> **DATA SHOWN**
*** Begin section ***
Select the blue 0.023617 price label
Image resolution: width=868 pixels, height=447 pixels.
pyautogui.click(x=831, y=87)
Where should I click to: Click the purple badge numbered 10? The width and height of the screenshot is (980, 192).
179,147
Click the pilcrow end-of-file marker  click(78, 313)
*** End section ***
*** Begin section ***
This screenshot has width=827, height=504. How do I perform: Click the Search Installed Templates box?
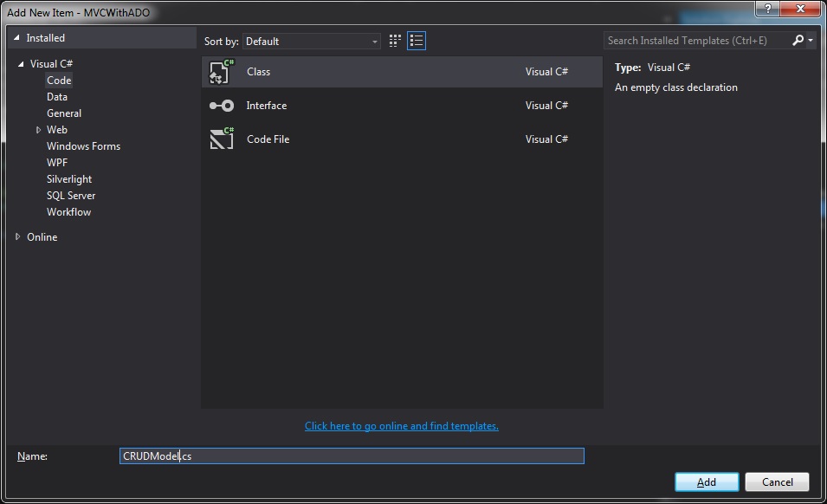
*** End section ***
> **WHAT YOU SHOULD DO**
Only those lines of the entries above that run from the line containing "Where should I" to the line containing "Click the pilcrow", both included, should be transcribed exactly.

> **TASK RESULT**
Where should I click to: Click the purple badge numbered 10? The width and height of the screenshot is (980, 192).
179,147
Click the pilcrow end-of-file marker  click(78, 313)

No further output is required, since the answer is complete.